Data to use:
== Segment start ==
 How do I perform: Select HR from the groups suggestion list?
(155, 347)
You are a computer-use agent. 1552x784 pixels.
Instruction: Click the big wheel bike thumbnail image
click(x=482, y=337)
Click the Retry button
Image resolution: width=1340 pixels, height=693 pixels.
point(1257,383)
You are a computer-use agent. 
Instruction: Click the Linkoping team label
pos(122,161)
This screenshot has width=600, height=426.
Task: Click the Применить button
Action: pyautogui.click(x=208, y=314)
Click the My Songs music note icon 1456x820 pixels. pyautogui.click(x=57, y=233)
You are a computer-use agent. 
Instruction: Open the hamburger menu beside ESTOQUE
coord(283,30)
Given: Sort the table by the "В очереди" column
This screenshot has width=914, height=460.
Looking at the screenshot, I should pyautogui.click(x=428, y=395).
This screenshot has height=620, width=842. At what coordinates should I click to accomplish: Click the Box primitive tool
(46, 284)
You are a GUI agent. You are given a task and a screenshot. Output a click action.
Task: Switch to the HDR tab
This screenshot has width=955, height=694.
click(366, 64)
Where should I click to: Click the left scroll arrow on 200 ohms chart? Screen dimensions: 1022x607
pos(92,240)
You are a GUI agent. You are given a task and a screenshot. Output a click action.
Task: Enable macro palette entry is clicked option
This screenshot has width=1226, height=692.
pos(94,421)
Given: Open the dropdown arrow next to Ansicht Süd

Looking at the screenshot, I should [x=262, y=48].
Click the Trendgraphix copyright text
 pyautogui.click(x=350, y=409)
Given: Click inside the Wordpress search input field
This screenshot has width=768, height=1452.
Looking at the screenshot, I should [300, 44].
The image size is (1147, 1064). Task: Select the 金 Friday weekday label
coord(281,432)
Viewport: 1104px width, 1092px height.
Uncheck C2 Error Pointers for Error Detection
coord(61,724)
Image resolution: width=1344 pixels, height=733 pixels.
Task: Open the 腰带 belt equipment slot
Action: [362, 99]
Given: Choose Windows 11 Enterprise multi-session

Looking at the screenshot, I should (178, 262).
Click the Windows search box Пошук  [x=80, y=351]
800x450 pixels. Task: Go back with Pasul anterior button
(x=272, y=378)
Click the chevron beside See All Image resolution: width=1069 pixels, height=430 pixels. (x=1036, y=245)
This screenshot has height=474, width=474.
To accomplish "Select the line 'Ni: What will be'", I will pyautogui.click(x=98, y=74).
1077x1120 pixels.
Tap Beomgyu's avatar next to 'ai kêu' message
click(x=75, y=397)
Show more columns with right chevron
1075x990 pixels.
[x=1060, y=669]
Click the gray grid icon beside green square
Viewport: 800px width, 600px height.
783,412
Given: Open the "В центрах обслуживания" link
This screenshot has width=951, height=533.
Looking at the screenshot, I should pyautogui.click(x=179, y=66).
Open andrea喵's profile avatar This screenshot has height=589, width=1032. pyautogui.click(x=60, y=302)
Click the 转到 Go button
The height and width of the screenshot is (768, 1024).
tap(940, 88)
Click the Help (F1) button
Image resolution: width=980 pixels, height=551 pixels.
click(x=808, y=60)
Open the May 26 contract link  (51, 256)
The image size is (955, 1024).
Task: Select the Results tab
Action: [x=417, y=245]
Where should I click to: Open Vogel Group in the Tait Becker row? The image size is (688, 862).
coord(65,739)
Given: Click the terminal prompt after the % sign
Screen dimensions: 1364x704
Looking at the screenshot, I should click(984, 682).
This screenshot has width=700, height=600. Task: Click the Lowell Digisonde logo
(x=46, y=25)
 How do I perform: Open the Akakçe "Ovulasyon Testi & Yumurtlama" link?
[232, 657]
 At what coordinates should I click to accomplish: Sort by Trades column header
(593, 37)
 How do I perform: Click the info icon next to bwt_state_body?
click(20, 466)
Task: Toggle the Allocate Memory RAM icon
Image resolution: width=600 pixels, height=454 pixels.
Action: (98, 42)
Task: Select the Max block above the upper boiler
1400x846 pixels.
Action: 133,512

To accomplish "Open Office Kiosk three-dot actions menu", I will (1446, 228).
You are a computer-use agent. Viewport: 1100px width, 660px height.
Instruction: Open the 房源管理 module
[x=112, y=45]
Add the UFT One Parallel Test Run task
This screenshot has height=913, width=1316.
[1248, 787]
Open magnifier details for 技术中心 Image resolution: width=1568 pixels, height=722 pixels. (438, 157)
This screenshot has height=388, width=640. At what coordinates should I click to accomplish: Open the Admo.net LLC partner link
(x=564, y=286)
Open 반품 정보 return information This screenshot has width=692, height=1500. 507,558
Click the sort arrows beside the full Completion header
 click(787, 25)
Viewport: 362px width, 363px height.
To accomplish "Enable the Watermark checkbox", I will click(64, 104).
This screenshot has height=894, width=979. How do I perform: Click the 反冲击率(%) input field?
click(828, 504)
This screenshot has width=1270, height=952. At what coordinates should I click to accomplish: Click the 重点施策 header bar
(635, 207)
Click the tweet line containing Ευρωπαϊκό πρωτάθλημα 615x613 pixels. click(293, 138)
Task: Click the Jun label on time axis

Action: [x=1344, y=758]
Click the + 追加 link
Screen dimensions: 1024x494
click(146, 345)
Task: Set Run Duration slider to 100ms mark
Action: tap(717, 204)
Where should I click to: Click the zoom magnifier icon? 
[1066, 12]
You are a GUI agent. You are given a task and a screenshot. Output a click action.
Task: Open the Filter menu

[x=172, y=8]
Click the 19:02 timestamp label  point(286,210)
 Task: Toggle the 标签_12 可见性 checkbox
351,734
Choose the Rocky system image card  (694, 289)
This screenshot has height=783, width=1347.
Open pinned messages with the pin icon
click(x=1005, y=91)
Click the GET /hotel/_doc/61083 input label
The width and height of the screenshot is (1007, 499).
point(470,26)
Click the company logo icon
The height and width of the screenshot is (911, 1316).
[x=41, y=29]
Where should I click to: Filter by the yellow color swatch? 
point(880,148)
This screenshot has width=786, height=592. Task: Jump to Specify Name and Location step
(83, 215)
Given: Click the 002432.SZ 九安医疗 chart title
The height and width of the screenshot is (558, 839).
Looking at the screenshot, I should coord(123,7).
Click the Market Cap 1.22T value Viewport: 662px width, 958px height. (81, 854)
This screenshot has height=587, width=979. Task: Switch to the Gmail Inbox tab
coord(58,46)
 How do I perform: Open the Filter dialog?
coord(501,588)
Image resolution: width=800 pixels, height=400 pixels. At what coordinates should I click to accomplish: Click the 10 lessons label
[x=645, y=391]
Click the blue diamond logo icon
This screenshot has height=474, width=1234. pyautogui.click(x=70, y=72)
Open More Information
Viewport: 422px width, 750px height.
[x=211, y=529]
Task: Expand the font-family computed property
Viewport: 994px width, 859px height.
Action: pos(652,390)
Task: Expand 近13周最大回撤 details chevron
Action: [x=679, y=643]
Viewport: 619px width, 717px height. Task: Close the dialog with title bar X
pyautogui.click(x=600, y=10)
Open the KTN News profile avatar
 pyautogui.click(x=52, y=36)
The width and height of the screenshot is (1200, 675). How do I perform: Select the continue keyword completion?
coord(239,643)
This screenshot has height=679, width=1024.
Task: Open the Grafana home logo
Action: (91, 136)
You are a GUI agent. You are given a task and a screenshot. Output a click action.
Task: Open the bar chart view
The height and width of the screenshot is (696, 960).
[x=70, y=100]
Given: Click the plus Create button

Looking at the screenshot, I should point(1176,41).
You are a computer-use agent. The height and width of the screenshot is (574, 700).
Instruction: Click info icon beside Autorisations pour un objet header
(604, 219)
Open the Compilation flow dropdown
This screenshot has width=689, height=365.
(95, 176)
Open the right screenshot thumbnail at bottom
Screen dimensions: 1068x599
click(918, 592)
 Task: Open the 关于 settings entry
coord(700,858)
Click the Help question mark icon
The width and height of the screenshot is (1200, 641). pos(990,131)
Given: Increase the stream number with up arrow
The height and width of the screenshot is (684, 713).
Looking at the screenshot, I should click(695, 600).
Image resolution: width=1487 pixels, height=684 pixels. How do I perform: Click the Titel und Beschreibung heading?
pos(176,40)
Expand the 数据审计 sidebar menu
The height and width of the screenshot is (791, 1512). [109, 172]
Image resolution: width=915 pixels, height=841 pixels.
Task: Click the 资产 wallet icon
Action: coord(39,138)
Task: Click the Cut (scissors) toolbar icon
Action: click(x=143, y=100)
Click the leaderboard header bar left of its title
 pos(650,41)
== Segment end ==
Task objective:
Copy every line from the records above that contains the word "computer".

Reply to the task:
You are a computer-use agent. 1552x784 pixels.
You are a computer-use agent. 
You are a computer-use agent. 
You are a computer-use agent. Viewport: 1100px width, 660px height.
You are a computer-use agent. The height and width of the screenshot is (574, 700).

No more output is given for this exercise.